_Short exercise_
Reproduce, character for character, the stretch of the listing below from the line containing "官网 (447, 673)" through the line containing "工业电源产品 (551, 2212)". Include both of those lines and nothing else.

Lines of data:

────────────────

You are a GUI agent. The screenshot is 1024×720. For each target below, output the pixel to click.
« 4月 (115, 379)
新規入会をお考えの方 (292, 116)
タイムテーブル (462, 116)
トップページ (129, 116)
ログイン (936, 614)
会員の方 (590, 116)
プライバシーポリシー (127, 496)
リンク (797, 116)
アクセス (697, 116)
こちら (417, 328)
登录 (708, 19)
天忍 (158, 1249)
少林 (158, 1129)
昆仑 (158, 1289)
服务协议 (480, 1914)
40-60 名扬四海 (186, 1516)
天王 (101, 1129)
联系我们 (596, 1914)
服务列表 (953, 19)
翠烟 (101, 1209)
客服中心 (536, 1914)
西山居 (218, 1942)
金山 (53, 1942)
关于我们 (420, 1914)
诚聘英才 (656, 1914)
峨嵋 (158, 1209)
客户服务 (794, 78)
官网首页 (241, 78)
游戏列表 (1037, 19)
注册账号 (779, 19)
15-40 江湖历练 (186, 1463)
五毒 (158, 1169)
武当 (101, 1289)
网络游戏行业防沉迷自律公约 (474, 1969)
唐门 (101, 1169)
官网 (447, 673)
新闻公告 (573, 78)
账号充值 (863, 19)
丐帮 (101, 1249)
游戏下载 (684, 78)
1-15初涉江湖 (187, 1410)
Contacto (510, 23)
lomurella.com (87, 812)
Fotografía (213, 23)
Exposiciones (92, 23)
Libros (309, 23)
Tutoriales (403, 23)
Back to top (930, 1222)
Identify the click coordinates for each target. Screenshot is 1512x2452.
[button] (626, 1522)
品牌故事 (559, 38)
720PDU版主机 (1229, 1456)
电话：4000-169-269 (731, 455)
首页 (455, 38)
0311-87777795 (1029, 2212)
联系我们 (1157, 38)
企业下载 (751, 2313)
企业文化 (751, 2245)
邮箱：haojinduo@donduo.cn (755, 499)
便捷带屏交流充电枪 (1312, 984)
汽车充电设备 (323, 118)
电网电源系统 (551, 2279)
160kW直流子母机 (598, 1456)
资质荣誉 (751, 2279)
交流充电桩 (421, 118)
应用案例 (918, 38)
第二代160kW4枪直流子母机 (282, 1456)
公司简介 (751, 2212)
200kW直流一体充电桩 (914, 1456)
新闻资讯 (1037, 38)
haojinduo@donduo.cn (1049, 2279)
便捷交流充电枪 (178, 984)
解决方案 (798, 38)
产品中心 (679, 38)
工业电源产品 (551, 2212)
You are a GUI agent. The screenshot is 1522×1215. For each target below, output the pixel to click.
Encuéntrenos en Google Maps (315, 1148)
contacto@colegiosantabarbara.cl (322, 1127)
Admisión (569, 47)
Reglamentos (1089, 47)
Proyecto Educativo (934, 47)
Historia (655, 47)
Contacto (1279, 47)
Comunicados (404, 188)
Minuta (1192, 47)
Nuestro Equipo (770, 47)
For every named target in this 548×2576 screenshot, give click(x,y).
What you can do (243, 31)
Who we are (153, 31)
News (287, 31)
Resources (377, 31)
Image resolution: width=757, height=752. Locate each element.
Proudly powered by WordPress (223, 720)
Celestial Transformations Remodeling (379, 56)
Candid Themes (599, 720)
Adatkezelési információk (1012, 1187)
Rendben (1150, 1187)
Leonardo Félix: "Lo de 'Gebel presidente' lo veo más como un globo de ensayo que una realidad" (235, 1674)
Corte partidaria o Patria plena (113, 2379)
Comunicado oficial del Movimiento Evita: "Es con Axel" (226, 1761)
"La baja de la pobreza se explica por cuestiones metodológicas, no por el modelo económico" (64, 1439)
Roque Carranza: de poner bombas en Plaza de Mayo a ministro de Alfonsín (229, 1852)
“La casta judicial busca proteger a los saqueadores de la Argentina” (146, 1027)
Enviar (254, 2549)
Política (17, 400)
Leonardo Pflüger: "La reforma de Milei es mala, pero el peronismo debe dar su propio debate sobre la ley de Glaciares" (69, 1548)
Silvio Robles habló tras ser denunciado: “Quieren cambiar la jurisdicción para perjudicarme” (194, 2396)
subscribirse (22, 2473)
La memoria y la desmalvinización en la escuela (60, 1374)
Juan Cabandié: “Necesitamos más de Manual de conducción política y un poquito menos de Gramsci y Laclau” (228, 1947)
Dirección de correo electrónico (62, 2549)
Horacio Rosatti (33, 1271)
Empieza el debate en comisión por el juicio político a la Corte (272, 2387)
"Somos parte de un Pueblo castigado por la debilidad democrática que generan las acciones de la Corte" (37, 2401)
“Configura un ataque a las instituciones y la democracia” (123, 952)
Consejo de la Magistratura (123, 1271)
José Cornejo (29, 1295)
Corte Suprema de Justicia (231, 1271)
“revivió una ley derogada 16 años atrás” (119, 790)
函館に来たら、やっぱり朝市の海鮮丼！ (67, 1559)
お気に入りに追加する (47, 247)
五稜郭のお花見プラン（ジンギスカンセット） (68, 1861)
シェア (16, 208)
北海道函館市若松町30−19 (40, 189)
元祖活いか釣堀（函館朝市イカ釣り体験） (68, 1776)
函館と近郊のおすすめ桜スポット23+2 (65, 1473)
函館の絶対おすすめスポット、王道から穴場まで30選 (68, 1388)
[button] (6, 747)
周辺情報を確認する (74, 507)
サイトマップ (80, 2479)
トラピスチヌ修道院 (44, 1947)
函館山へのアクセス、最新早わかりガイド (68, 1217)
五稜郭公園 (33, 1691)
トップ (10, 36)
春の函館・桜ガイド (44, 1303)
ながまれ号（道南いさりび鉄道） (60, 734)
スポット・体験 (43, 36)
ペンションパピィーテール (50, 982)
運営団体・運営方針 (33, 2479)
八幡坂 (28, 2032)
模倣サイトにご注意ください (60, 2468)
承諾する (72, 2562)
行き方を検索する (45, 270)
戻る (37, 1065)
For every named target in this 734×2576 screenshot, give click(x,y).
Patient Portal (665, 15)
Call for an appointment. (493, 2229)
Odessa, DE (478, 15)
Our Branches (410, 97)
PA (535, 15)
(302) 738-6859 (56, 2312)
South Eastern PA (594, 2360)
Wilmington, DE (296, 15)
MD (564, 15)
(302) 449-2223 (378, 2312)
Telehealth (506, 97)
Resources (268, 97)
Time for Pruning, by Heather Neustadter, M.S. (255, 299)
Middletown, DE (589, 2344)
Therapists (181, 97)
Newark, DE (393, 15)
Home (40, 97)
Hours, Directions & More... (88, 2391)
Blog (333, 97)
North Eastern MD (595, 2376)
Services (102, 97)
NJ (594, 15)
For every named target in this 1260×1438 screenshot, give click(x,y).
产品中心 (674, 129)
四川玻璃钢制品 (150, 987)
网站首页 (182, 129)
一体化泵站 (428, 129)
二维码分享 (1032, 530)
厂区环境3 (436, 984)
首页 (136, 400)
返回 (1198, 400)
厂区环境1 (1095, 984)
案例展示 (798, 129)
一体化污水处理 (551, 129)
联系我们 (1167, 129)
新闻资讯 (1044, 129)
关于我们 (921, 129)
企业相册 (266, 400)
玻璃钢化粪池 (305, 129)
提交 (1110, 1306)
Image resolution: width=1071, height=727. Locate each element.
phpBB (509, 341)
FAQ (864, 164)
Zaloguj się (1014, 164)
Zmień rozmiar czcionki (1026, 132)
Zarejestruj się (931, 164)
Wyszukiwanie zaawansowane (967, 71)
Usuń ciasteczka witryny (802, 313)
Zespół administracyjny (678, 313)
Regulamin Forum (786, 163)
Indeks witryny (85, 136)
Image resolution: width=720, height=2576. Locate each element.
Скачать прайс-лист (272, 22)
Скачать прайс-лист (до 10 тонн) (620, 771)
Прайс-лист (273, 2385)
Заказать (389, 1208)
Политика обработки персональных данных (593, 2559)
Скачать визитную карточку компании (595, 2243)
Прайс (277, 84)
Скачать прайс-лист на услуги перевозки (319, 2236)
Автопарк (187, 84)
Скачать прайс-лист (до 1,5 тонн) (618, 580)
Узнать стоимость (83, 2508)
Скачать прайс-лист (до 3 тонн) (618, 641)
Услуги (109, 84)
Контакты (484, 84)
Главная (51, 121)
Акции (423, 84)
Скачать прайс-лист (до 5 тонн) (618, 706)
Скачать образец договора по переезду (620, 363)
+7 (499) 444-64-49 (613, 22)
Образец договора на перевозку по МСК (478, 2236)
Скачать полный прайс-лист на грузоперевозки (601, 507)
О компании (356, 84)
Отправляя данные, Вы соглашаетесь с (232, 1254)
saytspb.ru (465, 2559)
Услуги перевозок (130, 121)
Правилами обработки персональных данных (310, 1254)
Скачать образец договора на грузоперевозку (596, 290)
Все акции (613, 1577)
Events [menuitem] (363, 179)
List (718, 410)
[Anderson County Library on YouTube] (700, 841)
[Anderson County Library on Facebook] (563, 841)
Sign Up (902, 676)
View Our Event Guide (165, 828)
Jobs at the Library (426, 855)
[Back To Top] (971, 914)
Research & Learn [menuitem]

────────────────

_Reply_
官网 (447, 673)
新闻公告 (573, 78)
账号充值 (863, 19)
丐帮 (101, 1249)
游戏下载 (684, 78)
1-15初涉江湖 (187, 1410)
Contacto (510, 23)
lomurella.com (87, 812)
Fotografía (213, 23)
Exposiciones (92, 23)
Libros (309, 23)
Tutoriales (403, 23)
Back to top (930, 1222)
Identify the click coordinates for each target. Screenshot is 1512x2452.
[button] (626, 1522)
品牌故事 (559, 38)
720PDU版主机 (1229, 1456)
电话：4000-169-269 (731, 455)
首页 (455, 38)
0311-87777795 (1029, 2212)
联系我们 (1157, 38)
企业下载 (751, 2313)
企业文化 (751, 2245)
邮箱：haojinduo@donduo.cn (755, 499)
便捷带屏交流充电枪 (1312, 984)
汽车充电设备 (323, 118)
电网电源系统 (551, 2279)
160kW直流子母机 (598, 1456)
资质荣誉 (751, 2279)
交流充电桩 (421, 118)
应用案例 (918, 38)
第二代160kW4枪直流子母机 (282, 1456)
公司简介 (751, 2212)
200kW直流一体充电桩 (914, 1456)
新闻资讯 (1037, 38)
haojinduo@donduo.cn (1049, 2279)
便捷交流充电枪 (178, 984)
解决方案 (798, 38)
产品中心 (679, 38)
工业电源产品 (551, 2212)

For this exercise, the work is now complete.